■ WORK INSTRUCTION ■
The required output is the exact run of lines from the one that contains "Task: Click the # column header" to the end of the data, with every picture left out.

■ EXERCISE DATA ■

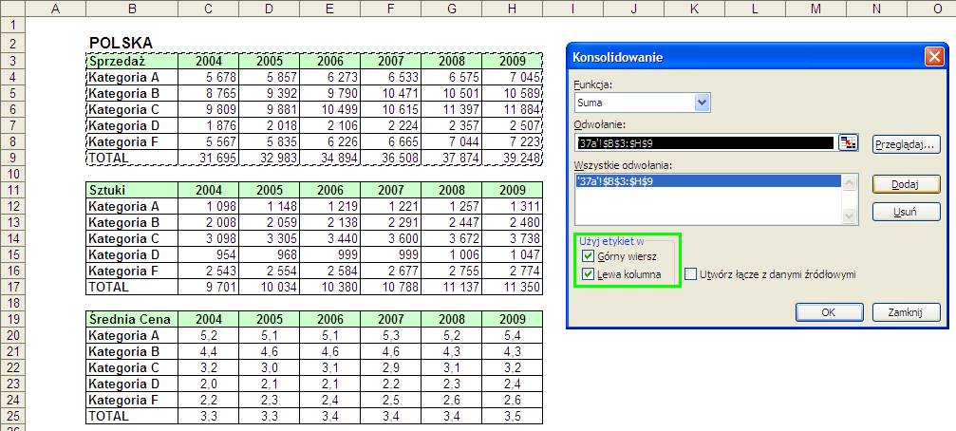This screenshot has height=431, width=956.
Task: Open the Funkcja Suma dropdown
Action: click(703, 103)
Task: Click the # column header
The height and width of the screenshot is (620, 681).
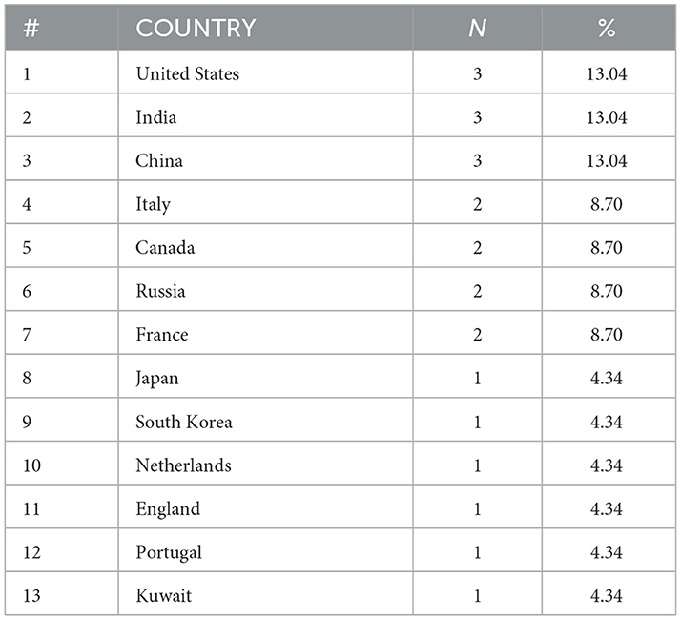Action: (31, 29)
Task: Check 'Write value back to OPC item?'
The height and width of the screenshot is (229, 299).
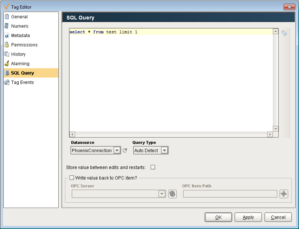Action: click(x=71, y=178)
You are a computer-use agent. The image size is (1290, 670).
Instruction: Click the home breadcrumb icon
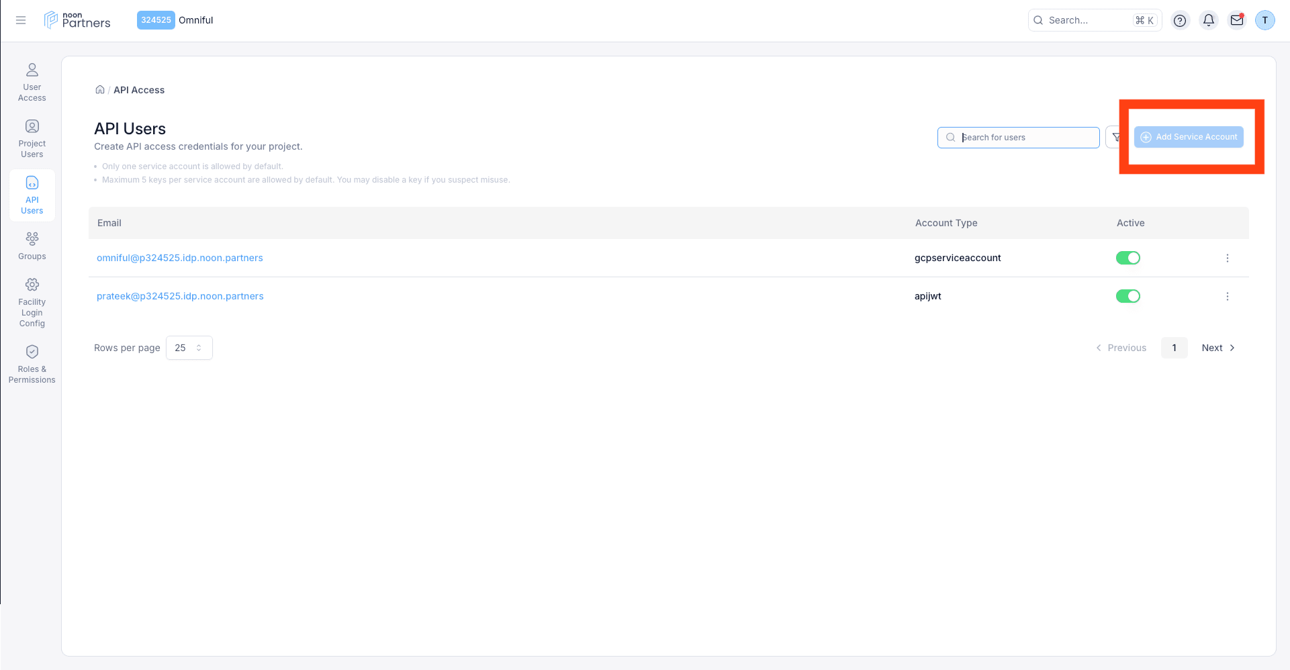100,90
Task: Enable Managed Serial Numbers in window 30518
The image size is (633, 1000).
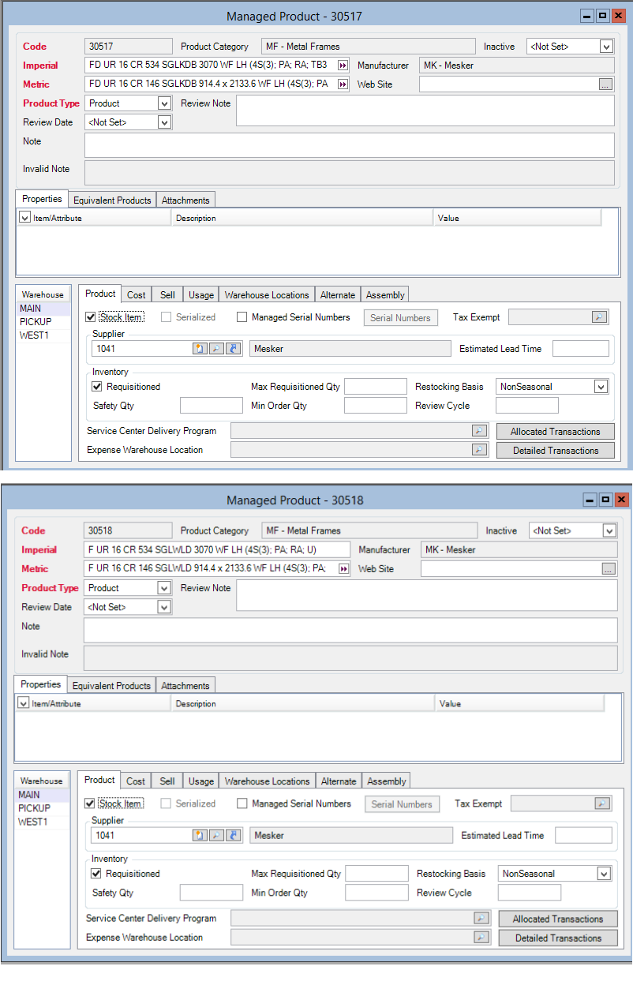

■ COMPLETED EXERCISE ■
Task: Click the # column header
The height and width of the screenshot is (620, 681).
Action: (31, 29)
Task: Check 'Write value back to OPC item?'
The height and width of the screenshot is (229, 299).
Action: click(x=71, y=178)
You are a computer-use agent. The image size is (1290, 670).
Instruction: Click the home breadcrumb icon
100,90
Task: Enable Managed Serial Numbers in window 30518
The image size is (633, 1000).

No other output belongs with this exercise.